Così su un cablogramma della UNPROFOR: “Non ci saranno colloqui seri a Ginevra finché Izetbegovic crederà che i serbi subiranno attacchi aerei [Nato n.d.r.]. I raid aerei rafforzeranno notevolmente la sua posizione e probabilmente lo renderanno meno collaborativo nei negoziati”.

 

La Jihad della Nato

Allo stesso tempo, anche i combattenti islamici venuti da tutto il mondo a supporto dei bosniaci “non stavano dando una possibilità ai colloqui di pace”, portando attacchi a tutto campo e “aiutando Izetbegovic nel raggiungere il suo obiettivo”, annotano i cronisti di ZeroHedege, infatti, per tutto il ’93, le milizie islamiche condussero “innumerevoli incursioni in territorio serbo in tutta la Bosnia, in violazione del cessate il fuoco”.

I cablogrammi dell’UNPROFOR illustrano ampiamente tali azioni, e come gli attacchi serbi, denunciati come attacchi proditori e in violazione al cessate il fuoco, fossero, in realtà, “azioni difensive o in risposta alla provocazioni” delle milizie islamiche.

Queste ultime sono confluite in Bosnia dalla seconda metà del 1992 dando vita a una “jihad” contro croati e serbi. “Molti di questi – si legge ancora su ZeroHedge – avevano acquisito esperienza nel teatro di guerra afghano”, altri venivano reclutati altrove. A dar corpo alla legione straniera islamica inizialmente furono turchi e iraniani, sostenuti da finanziamenti sauditi, per poi essere gestiti direttamente dall’America, che ne scaricò a migliaia in Bosnia con i suoi Hercules C-130.

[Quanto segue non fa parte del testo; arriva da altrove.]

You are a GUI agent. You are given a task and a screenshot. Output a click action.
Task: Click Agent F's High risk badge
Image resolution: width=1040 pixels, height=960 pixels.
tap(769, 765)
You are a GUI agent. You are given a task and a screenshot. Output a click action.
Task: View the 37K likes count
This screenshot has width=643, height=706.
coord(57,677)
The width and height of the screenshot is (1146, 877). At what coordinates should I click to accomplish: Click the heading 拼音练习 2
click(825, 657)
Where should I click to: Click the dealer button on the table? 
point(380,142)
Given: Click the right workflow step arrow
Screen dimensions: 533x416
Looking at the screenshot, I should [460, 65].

“Le stime sul numero dei mujaheddin bosniaci variano notevolmente, ma il loro contributo fondamentale alla guerra è chiaro. Il negoziatore statunitense per i Balcani Richard Holbrooke nel 2001 dichiarò che i bosniaci ‘non sarebbero sopravvissuti’ senza il loro aiuto, e definì il loro ruolo nel conflitto un ‘patto con il diavolo‘ da cui Sarajevo doveva ancora riprendersi”.

Tali miliziani erano usi a creare false flag per incolpare i serbi di atrocità o di aver violato il cessate il fuoco. Così su un cablogramma dell’UNPROFOR: “Le milizie islamiche non disdegnano di sparare contro la loro stessa gente o contro obiettivi delle Nazioni Unite per poi dare la colpa ai serbi in modo da suscitare ulteriore simpatia [alla loro causa] nell’opinione pubblica occidentale. Spesso posizionavano la loro artiglieria in prossimità di edifici delle Nazioni Unite e di altre aree sensibili, ad esempio gli ospedali, nella speranza che i serbi, rispondendo al fuoco, colpissero tali siti sotto gli occhi dei media internazionali”.

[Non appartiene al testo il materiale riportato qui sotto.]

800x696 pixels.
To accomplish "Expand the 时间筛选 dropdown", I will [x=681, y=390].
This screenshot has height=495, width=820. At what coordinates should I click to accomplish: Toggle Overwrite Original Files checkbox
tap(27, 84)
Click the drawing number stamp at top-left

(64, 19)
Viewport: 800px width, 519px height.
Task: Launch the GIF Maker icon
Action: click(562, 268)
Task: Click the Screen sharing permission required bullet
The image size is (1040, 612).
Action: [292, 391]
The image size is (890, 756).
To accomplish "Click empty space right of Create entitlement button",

In un altro cablogramma si ipotizzava che tali milizie potessero colpire l’aeroporto di Sarajevo, dove atterravano gli aiuti umanitari, ben sapendo che i serbi sarebbero stati indicati come “ovvi” responsabili dell’attacco.

Così un altro cablo: “Sappiamo che in passato i musulmani hanno sparato sui loro stessi civili e sull’aeroporto per attirare l’attenzione dei media”. E in un successivo: “Le forze islamiche al di fuori di Sarajevo, in passato, hanno piazzato esplosivi ad alto potenziale presso le loro stesse posizioni per poi farli esplodere sotto gli occhi dei media e accusare i serbi di averli bombardati”.

Nell’articolo si citano altri esempi, ma noi ci fermiamo qui. Documentazione istruttiva, sia per quanto riguarda le guerre del passato, la guerra bosniaca e il successivo intervento Nato contro Belgrado, sia quanto riguarda per le attuali.